§ **Dataset excerpts**:
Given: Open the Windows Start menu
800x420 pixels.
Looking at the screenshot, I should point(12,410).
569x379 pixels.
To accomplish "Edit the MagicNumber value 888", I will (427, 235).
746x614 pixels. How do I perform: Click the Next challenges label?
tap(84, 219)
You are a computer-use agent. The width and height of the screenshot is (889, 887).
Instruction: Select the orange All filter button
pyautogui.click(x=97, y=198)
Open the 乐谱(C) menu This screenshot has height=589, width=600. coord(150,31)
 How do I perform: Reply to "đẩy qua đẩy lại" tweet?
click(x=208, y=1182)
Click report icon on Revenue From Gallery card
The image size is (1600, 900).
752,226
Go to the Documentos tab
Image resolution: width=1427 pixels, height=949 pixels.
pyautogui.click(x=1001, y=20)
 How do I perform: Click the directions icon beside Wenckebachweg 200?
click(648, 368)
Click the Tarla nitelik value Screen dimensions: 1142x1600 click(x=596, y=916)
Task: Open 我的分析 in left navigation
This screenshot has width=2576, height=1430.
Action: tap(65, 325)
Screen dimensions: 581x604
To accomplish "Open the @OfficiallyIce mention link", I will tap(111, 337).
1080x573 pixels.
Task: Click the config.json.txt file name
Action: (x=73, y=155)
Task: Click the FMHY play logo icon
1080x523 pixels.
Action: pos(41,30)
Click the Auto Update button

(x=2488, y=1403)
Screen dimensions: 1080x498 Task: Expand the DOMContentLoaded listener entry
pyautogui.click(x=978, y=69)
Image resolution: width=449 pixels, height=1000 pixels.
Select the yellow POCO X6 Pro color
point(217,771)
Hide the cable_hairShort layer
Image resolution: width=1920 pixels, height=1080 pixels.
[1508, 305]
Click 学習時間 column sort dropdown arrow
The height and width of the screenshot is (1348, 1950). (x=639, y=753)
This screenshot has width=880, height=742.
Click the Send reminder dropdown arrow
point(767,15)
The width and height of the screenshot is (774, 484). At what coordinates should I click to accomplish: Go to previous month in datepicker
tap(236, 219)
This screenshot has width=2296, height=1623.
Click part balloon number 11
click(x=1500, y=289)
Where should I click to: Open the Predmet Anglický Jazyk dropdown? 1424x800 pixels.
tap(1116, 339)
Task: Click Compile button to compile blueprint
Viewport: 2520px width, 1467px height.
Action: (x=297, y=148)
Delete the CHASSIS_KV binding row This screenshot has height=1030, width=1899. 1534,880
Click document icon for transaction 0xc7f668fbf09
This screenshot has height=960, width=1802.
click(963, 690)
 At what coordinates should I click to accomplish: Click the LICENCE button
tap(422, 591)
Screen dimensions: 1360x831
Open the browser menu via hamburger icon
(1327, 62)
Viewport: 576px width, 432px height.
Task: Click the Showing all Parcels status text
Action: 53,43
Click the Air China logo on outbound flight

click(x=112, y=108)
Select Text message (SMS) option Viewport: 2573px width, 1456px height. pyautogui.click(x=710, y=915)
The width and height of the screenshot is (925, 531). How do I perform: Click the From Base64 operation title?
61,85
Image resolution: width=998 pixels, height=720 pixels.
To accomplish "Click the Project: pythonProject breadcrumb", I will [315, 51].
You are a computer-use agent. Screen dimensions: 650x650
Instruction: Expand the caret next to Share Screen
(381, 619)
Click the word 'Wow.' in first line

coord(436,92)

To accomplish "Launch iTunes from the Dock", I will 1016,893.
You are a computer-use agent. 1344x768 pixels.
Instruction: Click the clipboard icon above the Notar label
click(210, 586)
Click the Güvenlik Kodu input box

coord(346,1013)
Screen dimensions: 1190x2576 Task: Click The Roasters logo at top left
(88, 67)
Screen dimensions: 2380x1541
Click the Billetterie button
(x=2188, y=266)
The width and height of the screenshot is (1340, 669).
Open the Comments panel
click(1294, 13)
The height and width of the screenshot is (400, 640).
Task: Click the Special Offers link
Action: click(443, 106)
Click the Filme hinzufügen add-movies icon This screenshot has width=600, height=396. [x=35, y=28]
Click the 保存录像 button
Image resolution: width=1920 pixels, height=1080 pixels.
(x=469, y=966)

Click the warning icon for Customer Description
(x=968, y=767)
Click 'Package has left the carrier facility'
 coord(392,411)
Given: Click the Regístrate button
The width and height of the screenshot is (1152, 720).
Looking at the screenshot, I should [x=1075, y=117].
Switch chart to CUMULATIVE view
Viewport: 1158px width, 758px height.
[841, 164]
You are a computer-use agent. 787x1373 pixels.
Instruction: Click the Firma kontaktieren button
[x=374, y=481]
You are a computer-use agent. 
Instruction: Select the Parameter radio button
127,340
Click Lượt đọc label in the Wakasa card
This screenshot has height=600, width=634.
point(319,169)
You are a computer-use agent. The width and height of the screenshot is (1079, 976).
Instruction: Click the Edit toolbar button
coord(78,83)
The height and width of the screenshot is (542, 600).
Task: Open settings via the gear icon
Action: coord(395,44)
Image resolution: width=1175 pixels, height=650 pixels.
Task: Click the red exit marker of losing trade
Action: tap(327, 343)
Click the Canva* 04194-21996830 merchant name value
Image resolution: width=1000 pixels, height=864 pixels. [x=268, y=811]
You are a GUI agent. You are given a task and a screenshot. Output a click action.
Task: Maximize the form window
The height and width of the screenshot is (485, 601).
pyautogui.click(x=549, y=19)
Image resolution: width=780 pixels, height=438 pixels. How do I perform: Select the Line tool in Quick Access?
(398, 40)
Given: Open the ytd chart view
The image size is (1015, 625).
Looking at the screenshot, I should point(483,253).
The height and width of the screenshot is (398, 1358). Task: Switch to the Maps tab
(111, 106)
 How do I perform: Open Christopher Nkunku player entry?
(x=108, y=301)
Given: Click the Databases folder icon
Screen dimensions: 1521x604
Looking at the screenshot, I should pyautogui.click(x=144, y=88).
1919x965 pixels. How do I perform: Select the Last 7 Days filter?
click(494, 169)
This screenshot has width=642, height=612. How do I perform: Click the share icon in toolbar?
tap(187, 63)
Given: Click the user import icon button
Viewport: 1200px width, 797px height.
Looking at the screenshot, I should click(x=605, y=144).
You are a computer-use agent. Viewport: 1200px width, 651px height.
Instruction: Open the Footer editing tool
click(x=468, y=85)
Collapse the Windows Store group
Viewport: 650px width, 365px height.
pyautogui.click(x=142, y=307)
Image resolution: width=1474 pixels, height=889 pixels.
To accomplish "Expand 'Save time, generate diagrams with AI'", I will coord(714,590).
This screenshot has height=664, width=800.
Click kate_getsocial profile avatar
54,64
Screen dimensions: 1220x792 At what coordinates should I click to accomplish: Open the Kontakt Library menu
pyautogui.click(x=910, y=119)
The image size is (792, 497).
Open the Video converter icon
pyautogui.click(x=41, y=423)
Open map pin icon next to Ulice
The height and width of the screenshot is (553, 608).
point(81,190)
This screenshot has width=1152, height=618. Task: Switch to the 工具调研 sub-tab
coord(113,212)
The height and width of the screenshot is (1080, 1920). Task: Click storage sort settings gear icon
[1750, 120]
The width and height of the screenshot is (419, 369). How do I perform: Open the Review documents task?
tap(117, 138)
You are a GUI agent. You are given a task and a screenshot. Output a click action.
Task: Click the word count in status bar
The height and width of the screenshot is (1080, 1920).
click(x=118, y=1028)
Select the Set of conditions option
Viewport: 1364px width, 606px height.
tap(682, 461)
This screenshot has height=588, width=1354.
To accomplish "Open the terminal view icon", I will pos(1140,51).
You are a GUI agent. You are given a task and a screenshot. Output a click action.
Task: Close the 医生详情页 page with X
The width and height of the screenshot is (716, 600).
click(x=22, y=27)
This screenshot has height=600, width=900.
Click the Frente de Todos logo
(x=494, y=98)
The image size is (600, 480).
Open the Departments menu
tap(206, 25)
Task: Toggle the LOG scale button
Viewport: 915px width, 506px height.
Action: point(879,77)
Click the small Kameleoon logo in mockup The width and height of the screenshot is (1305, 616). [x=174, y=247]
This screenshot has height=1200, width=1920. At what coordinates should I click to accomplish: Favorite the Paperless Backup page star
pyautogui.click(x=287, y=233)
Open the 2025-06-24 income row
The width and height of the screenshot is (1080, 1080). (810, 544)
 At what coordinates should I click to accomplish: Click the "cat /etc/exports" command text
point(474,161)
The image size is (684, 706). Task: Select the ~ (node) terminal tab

§ **What is asked**: Edit the material from the line containing "settings gear icon" through the line containing "tap(682, 461)", changing "word count" to "character count" and leaving everything else unchanged. Give only those lines.

§ **Solution to this problem**:
The height and width of the screenshot is (1080, 1920). Task: Click storage sort settings gear icon
[1750, 120]
The width and height of the screenshot is (419, 369). How do I perform: Open the Review documents task?
tap(117, 138)
You are a GUI agent. You are given a task and a screenshot. Output a click action.
Task: Click the character count in status bar
The height and width of the screenshot is (1080, 1920).
click(x=118, y=1028)
Select the Set of conditions option
Viewport: 1364px width, 606px height.
tap(682, 461)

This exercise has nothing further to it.